From a blogger who lives with bipolar disease
Hypervigilance: Emergency Mode
Imagine that your ears are tuned and listening constantly for the drop of a pin in silence that signals impending explosion.
Imagine your eyes scanning the room, straining to see behind your head as you walk, even half-open in rare moments of sleep, unable to close for fear of missing the approach of the evil that comes with the dark.
Imagine your skin so thin and so sensitive that even the still air rubs like a rasp. Clothes are agony. Underwear is torture. No, no, don’t touch me!
Alert, always alert, and jump at the least sound. Don’t close that door. No, don’t open it. Move my chair, I want to be able to see that door. No, I don’t want that window at my back. Close those drapes.
Who cooked this food? I don’t want it, then.

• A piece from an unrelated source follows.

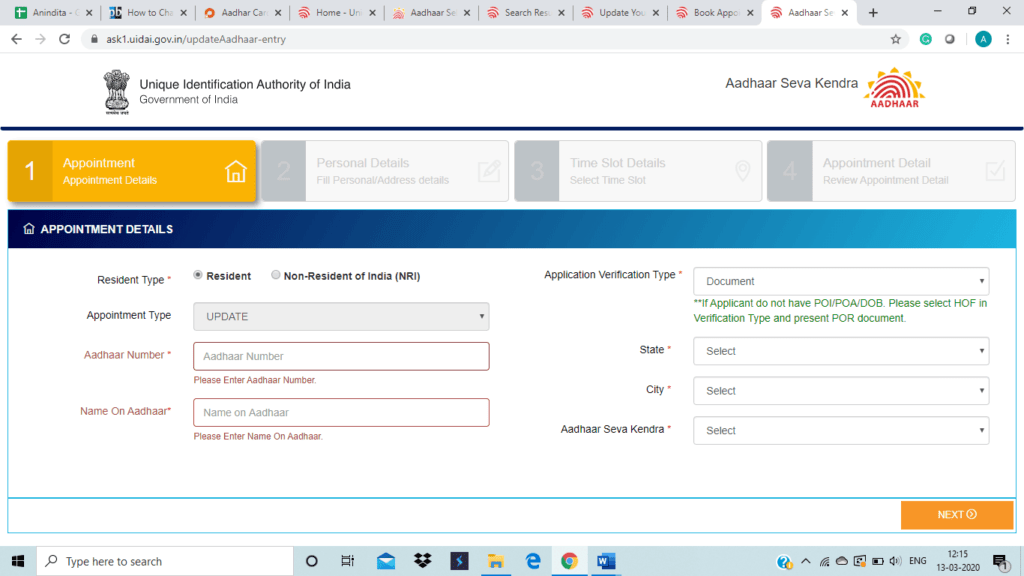The image size is (1024, 576).
Task: Select the Resident radio button
Action: coord(198,276)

My bags are packed. I can leave at any moment. My taxi money is set aside. The driver’s number is in my phone. No, not any driver. Only this one. I know him.

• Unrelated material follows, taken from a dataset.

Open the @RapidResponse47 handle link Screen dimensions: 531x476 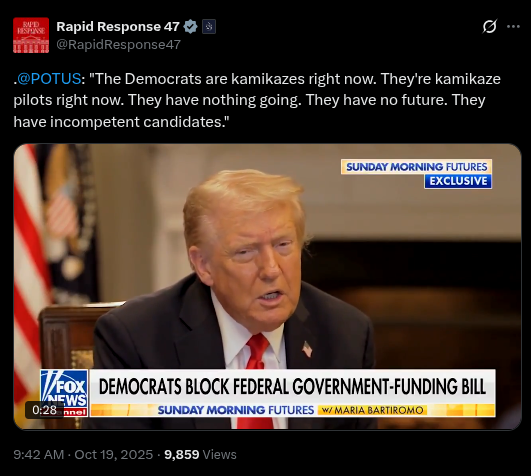pyautogui.click(x=119, y=45)

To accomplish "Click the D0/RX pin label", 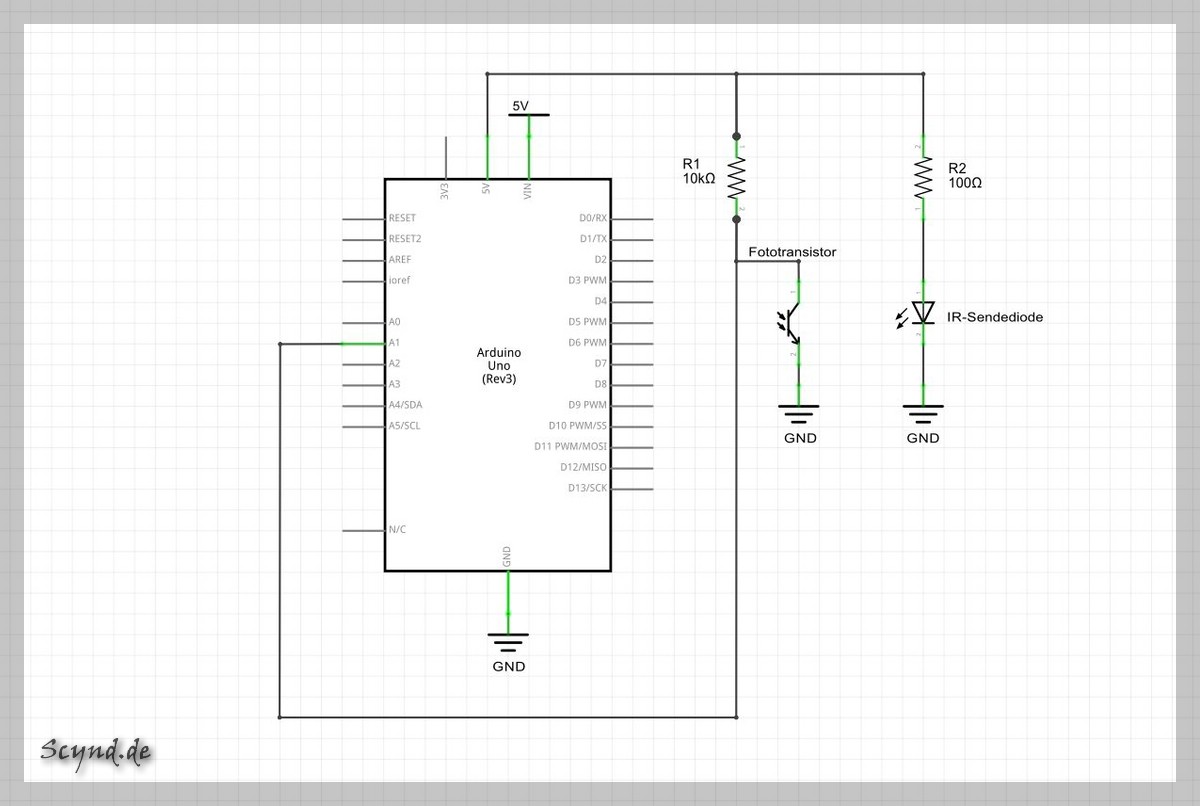I will (593, 218).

The bags inside my brain are always packed. I can leave at any moment. Any time and anytime, if my eyes see me something, if my ears hear me something, if my skin crawls at the feel of the air. Or if the air in my lungs chokes danger, I can be gone in the blink of an eye.
I am always on the move, never in one place for more than a moment or two, maybe less if you think about it. There is no place to rest: I must stay alert, on guard, watch out: someone may approach, may get too close, may brush my skin and leave raw places and burns that turn into scars, scars that hold pain, scars that pile on top of scars. Don’t touch me.
Tough? You said I must be tough, then. No. The opposite. The longer I travel, the more I am lost. My bags are packed. I can go at a moment’s notice.